What was in it for God? Why did God do the Incarnation?
Did He do it only for us?

Romans 5: 6 You see, at just the right time, when we were still powerless, Christ died for the ungodly. 7 Very rarely will anyone die for a righteous man, though for a good man someone might possibly dare to die. 8 But God demonstrates his own love for us in this: While we were still sinners, Christ died for us.

I’d like to go out on a limb and suggest that while God did the Incarnation for our benefit, God also did it for Himself. God’s Image was at stake. And God’s Image looks like Love. The Incarnation was God’s supreme love on display—His perfect Love in His perfect Image, Jesus Christ.

1 John 4: 8 Whoever does not love does not know God, because God is love. 9 This is how God showed his love among us: He sent his one and only Son into the world that we might live through him. 10 This is love: not that we loved God, but that he loved us and sent his Son as an atoning sacrifice for our sins. supreme love of God11 Dear friends, since God so loved us, we also ought to love one another. 12 No one has ever seen God; but if we love one another, God lives in us and his love is made complete in us. 13 We know that we live in him and he in us, because he has given us of his Spirit. 14 And we have seen and testify that the Father has sent his Son to be the Savior of the world. 15 If anyone acknowledges that Jesus is the Son of God, God lives in him and he in God. 16 And so we know and rely on the love God has for us. God is love. Whoever lives in love lives in God, and God in him. 17 In this way, love is made complete among us so that we will have confidence on the day of judgment, because in this world we are like him. 18 There is no fear in love. But perfect love drives out fear, because fear has to do with punishment. The one who fears is not made perfect in love. 19 We love because he first loved us. 20 If anyone says, “I love God,” yet hates his brother, he is a liar. For anyone who does not love his brother, whom he has seen, cannot love God, whom he has not seen. 21 And he has given us this command: Whoever loves God must also love his brother.

## DATASET CONTENT:
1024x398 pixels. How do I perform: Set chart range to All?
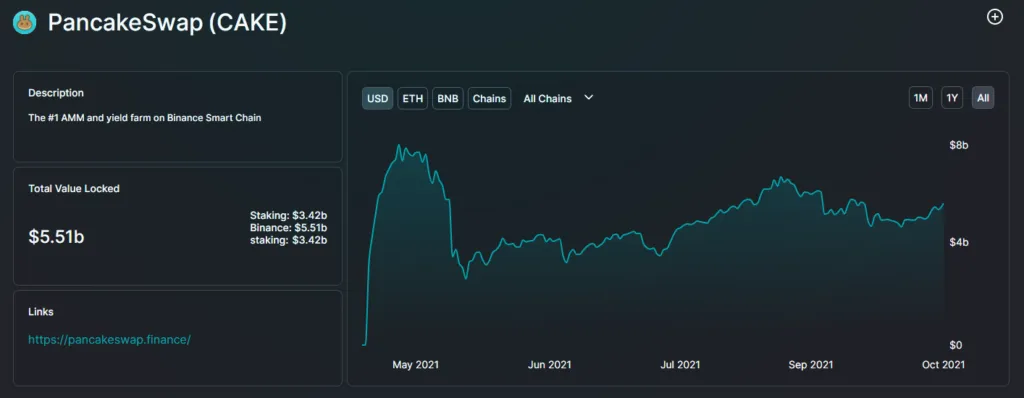tap(983, 98)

## WHAT TO WORK ON:
[1] Decide whether each statement agrees with the piece on the Incarnation. Answer yes or no, and quote the words from the piece that settle it: (a) The writer suggests God did the Incarnation for Himself as well as for us. (b) The quoted verses from Romans 5 say Christ died for the righteous. (c) The quoted verses from 1 John say love and fear belong together.
[2] Copy the piece on the Incarnation word for word from "Romans 5: 6" to "Image, Jesus Christ.".

## ANSWERS FOR THIS EXERCISE:
[1]
(a) Yes: "while God did the Incarnation for our benefit, God also did it for Himself."
(b) No: "Christ died for the ungodly."
(c) No: "There is no fear in love."

[2]
Romans 5: 6 You see, at just the right time, when we were still powerless, Christ died for the ungodly. 7 Very rarely will anyone die for a righteous man, though for a good man someone might possibly dare to die. 8 But God demonstrates his own love for us in this: While we were still sinners, Christ died for us.

I’d like to go out on a limb and suggest that while God did the Incarnation for our benefit, God also did it for Himself. God’s Image was at stake. And God’s Image looks like Love. The Incarnation was God’s supreme love on display—His perfect Love in His perfect Image, Jesus Christ.